EXTRAIT DU DOCUMENT:
* * *

30.8.20

Leçon des ténèbres – Léonor de Récondo

 La violoniste et femme de lettres Léonor de Récondo excelle à nous plonger au cœur d’histoires où brillent les talents de certains génies artistiques auxquels elle reprête vie. Des récits conçus de manière aussi originale qu’hypnotique, sublimés par l’intelligence, la culture et l’écriture de celle qui les met en scène à des siècles de distance et sous le pouvoir de l’imaginaire.

 

De par ses origines familiales, Léonor de Récondo a toujours éprouvé une passion pour l’Espagne. C’est donc à Tolède, l’ancienne capitale du royaume d’Espagne, qu’avec le concours des autorités elle décide de partir. Son projet est simple : passer une nuit enfermée seule dans le musée du Greco avec pour seul compagnon, son violon. Seul presque, si l’on exclut les gardiens chargés de la surveillance nocturne et la tentative un peu lourde de l’un d’entre eux de séduire la belle. Mais cela fait partie de l’expérience. Pour l’auteur, il s’agit avant tout de se connecter à distance du temps et de l’espace avec celui qu’elle admire depuis son enfance, depuis que ses parents la traînait dans les musées sous la conduite éclairée d’un père lui-même peintre.

* * *

CONSIGNE DONNÉE A: Restituez, dans la présentation de « Leçon des ténèbres », le passage qui s'ouvre sur les mots contenant « La violoniste et » et se termine par « pouvoir de l’imaginaire. ».
CONSIGNE DONNÉE B: Résumez en deux phrases la présentation de « Leçon des ténèbres ».

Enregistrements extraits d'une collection
* * *

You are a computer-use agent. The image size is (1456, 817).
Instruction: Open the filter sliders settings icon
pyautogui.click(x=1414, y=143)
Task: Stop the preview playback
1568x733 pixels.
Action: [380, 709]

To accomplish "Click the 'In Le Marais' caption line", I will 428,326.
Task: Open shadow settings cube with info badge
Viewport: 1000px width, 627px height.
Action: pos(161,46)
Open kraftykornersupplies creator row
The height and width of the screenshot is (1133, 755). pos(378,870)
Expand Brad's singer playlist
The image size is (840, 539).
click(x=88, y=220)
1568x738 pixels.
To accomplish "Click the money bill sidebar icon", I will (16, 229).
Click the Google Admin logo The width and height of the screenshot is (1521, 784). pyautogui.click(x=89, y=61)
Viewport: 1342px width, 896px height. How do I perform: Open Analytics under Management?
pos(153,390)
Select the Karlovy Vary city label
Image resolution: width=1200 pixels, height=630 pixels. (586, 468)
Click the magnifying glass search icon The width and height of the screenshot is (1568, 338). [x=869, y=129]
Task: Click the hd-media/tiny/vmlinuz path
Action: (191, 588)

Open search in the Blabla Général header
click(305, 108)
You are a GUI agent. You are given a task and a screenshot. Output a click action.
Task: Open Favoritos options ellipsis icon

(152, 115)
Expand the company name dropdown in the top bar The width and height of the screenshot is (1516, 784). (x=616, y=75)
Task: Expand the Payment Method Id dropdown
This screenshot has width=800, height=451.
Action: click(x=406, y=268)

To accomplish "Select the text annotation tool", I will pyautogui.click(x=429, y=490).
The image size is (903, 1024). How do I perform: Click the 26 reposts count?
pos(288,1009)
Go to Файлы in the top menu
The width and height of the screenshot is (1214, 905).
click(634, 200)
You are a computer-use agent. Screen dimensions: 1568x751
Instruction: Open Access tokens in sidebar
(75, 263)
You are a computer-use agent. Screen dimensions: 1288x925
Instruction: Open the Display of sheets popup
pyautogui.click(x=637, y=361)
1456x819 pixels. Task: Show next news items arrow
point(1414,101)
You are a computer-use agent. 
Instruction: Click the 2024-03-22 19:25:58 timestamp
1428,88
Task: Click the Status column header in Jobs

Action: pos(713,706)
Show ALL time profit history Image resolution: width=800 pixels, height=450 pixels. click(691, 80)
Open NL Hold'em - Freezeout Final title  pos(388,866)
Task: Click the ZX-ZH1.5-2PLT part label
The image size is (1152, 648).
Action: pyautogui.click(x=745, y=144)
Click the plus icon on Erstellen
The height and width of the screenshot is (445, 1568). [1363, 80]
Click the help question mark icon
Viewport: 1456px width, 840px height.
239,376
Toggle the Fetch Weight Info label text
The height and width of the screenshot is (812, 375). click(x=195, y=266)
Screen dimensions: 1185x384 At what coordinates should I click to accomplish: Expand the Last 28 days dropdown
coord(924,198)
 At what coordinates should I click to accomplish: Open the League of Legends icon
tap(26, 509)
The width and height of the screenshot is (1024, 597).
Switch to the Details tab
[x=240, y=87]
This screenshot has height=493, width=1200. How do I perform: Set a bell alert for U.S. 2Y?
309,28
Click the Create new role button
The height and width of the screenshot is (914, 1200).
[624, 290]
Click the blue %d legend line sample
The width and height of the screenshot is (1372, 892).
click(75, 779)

* * *

RÉPONSE RÉDIGÉE A:
La violoniste et femme de lettres Léonor de Récondo excelle à nous plonger au cœur d’histoires où brillent les talents de certains génies artistiques auxquels elle reprête vie. Des récits conçus de manière aussi originale qu’hypnotique, sublimés par l’intelligence, la culture et l’écriture de celle qui les met en scène à des siècles de distance et sous le pouvoir de l’imaginaire.

RÉPONSE RÉDIGÉE B: Léonor de Récondo, violoniste et femme de lettres, plonge le lecteur dans des histoires où elle redonne vie à certains génies artistiques. Passionnée par l'Espagne en raison de ses origines familiales, elle décide de passer une nuit enfermée seule avec son violon dans le musée du Greco à Tolède, pour se connecter par-delà le temps et l'espace avec celui qu'elle admire depuis son enfance.